:: Records for this task ::

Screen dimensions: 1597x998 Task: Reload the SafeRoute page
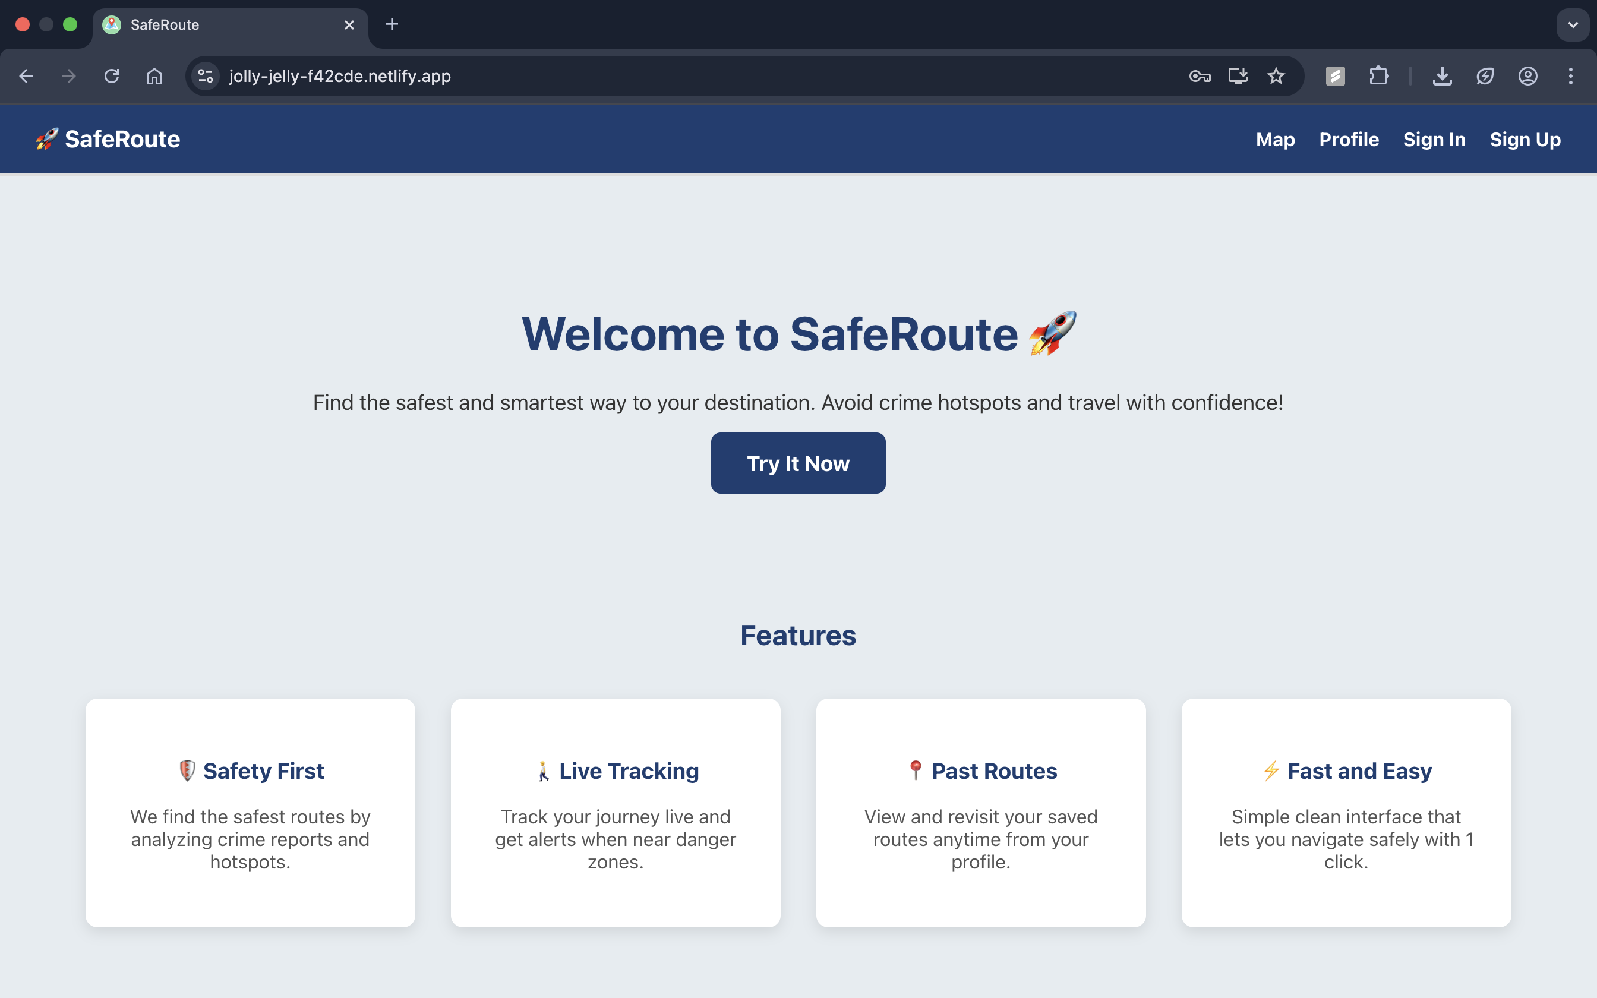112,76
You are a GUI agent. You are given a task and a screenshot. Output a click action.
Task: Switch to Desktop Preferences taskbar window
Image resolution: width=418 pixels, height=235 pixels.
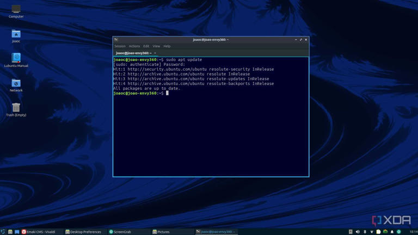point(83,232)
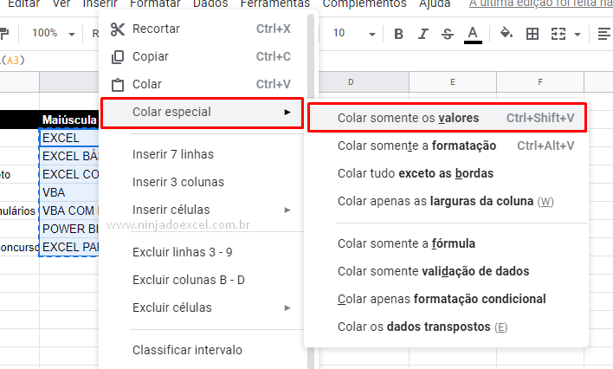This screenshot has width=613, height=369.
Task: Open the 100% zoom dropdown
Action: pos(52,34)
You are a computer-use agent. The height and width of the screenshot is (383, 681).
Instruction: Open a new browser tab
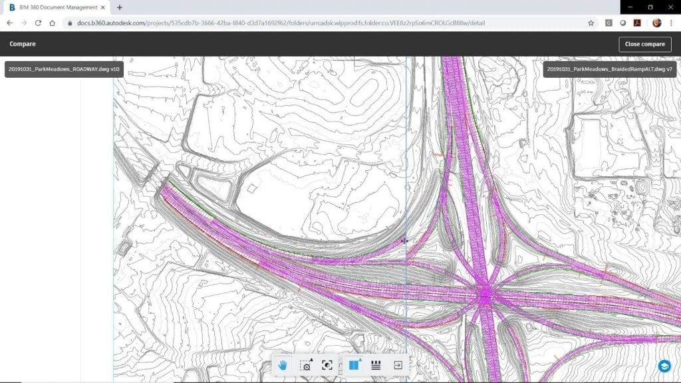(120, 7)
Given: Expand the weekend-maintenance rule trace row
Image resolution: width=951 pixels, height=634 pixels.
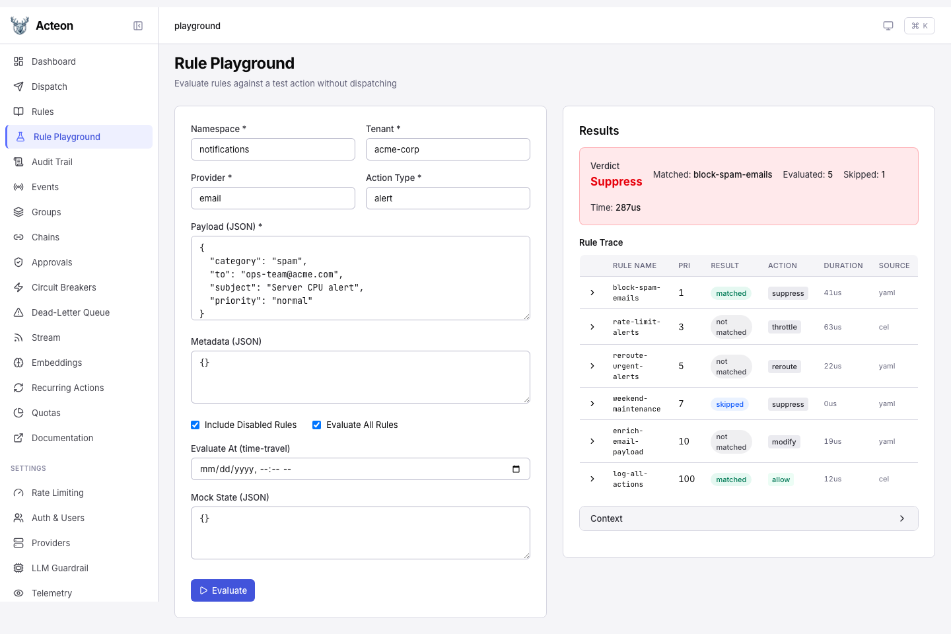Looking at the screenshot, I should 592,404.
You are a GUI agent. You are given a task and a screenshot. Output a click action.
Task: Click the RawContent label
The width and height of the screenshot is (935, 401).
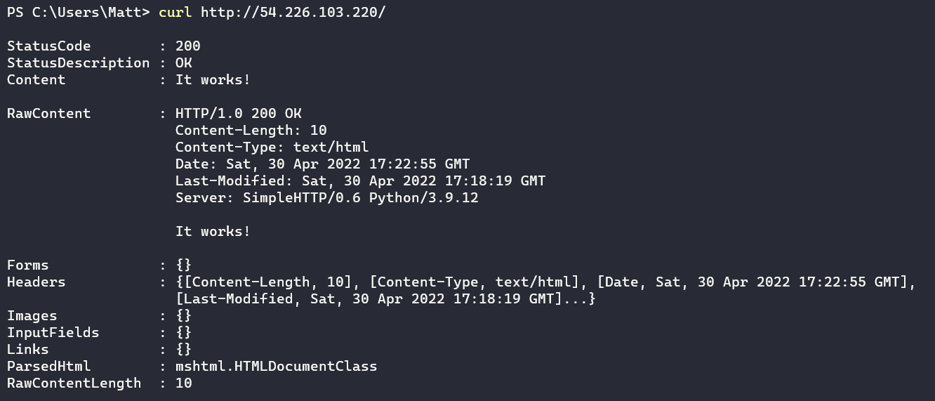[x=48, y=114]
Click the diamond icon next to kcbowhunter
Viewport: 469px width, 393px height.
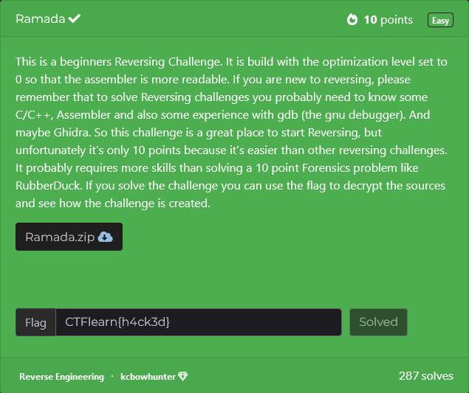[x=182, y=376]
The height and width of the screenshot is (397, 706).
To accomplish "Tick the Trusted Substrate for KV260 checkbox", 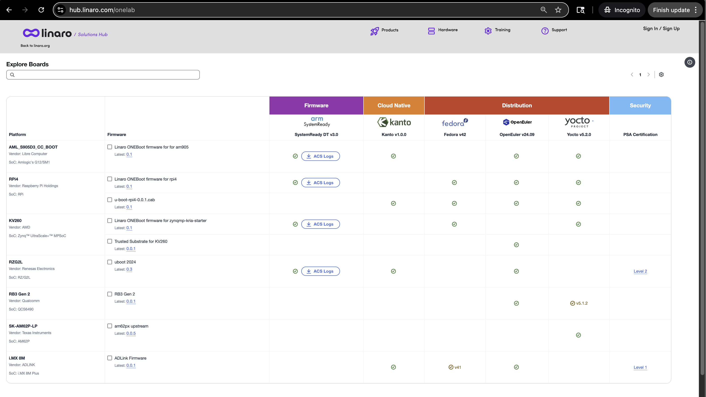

:::

■ **Challenge**
Pull out every line in the records above that contains the word "pixels", and copy each one in full.

■ **Answer to the exercise**
Image resolution: width=418 pixels, height=235 pixels.
Image resolution: width=951 pixels, height=634 pixels.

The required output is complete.